Cagle noted the state has roughly 100,000 jobs open, and 25 percent require a four-year degree. He said 75 percent need a pre-certification or a two-year degree from a technical school. Cagle supports giving more choice options to students.
“We want more development for every student so they can explore career pathways on what they want to do in life and give them the opportunity to make a much greater salary going forward,” he said.
The lieutenant governor said he also is concerned about poverty in a state with 25 percent of children living in poverty.

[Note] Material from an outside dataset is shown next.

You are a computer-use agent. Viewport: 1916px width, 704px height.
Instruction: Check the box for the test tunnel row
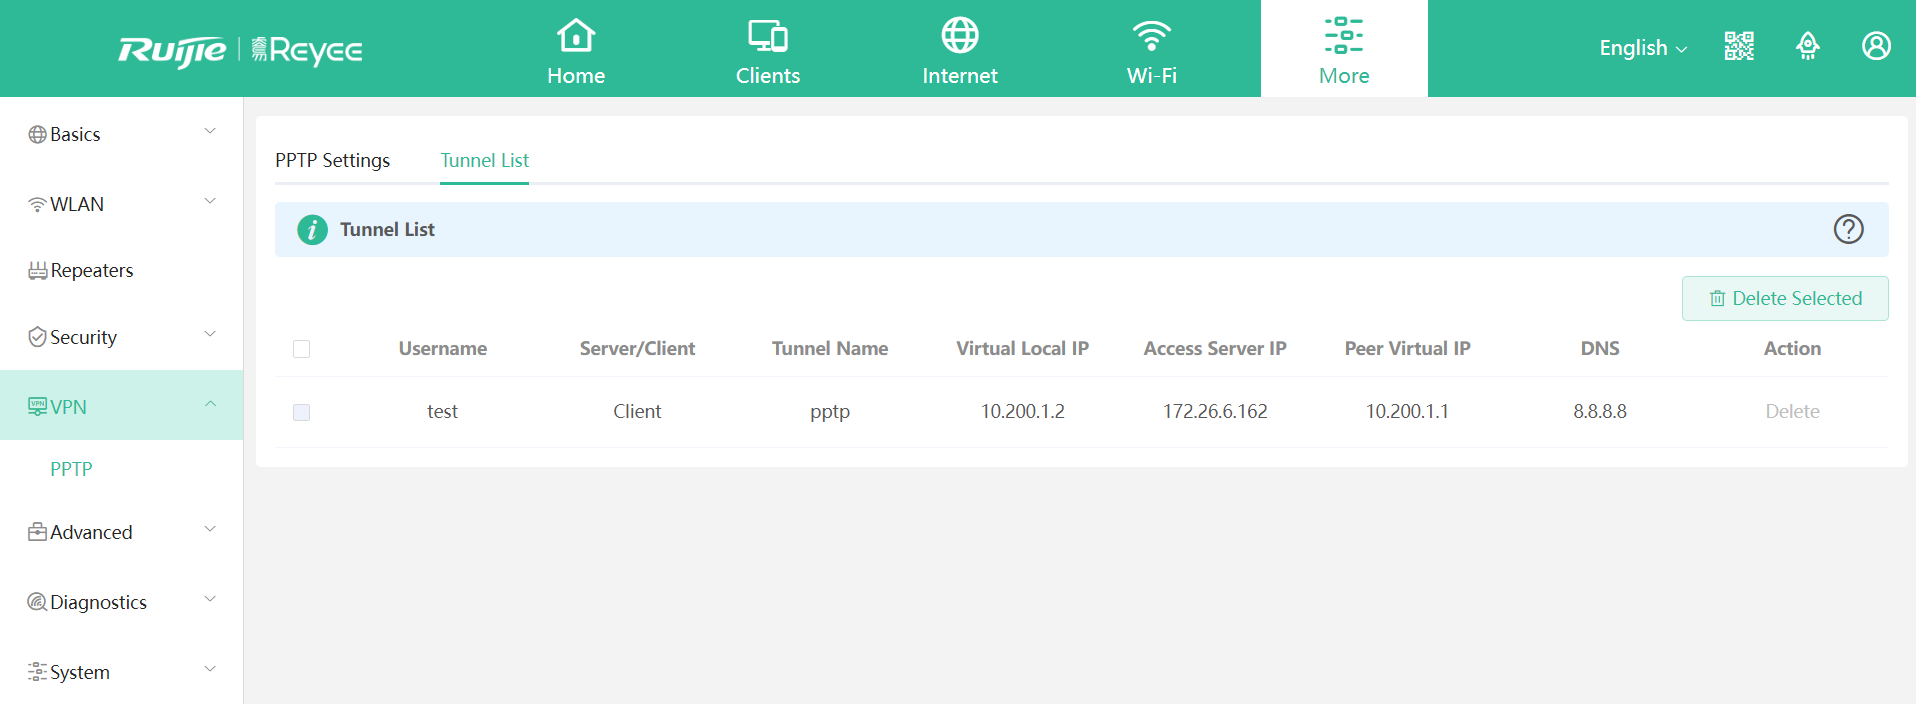pos(301,412)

The state has 40 counties with poverty greater than 30 percent. “We want to reverse that trend,” he said. “To do so, we’ve got to have education aligned with needs.”
Cagle said he has experience from serving two governors, and he knows what it’s like to make tough policy decisions. Experience matters, he said, and he has a conservative record, making Georgia the No. 1 state to do business.
Getting broadband and greater connectivity are important in the Columbus region, he said. “I’m excited about what our plan is going forward,” he said. “You don’t have to be in Atlanta to do business in Atlanta. You can do business from any corner of the world if you have connectivity in the state to broadband and the super highway.”
Alton Russell, chairman of the Muscogee County Republican Party, said about 100 people were expected for the event. Other candidates attending the event included attorney Josh McKoon, a candidate for Secretary of State, and Vance Smith, who is seeking a House seat.